Genres and Languages
Now, we are going to check the popularity of the apps based on their genres and languages
Genres
For the genres, we are going to remove Games and Strategy from the pool because all of the apps are supposed to be Strategy Games.
appgenres <- separate_rows(games2, genres, convert = TRUE) %>%
filter(genres != "Games" & genres != "Strategy") %>%
group_by(genres) %>%
summarize(total = n()) %>%
arrange(-total) %>%
treemap(genre_tm, index = "genres",
vSize = "total",
fontsize.labels = 15,
palette = "YlOrRd",
title="Genres of Mobile Strategy Games",
fontsize.title = 20)From the image, we get that the top 3 of genres used in App Store are Entertainment, Puzzle, and Simulation.
Languages
Then we check the popular languages used in Mobile Strategy Games in App Store.

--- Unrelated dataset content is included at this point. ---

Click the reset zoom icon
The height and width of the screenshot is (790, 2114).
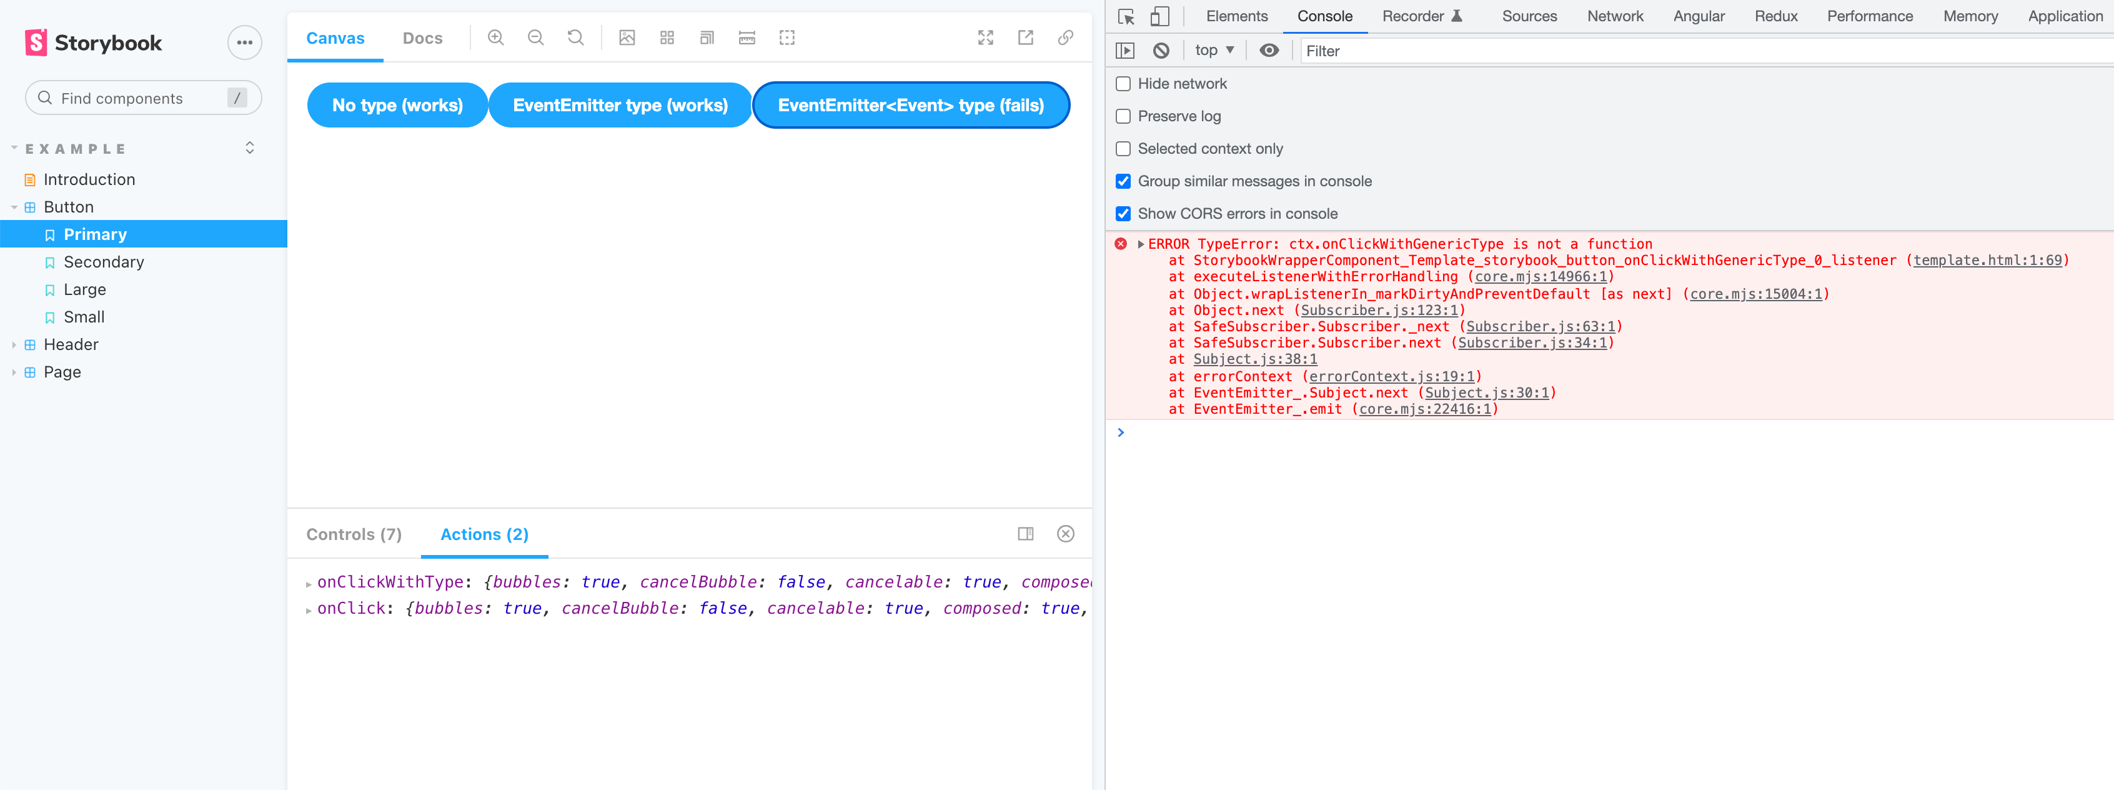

applanguages <- separate_rows(games2, languages, convert = TRUE) %>%
group_by(languages) %>%
summarize(total = n()) %>%
arrange(-total) %>%
treemap(lan_tm, index = "languages",
vSize = "total",
fontsize.labels = 15,
palette = "YlOrRd",
title="Languages of Mobile Strategy Games",
fontsize.title = 20)The most popular language is without any doubt, EN (English), followed by ZH (Chinese).
Summary
There are a lot of things (or variables) that can affect the popularity of an app (in this case Mobile Strategy Game). In this project, we are going to create a model that can help us solve the quest of creating the most popular Mobile Strategy Game.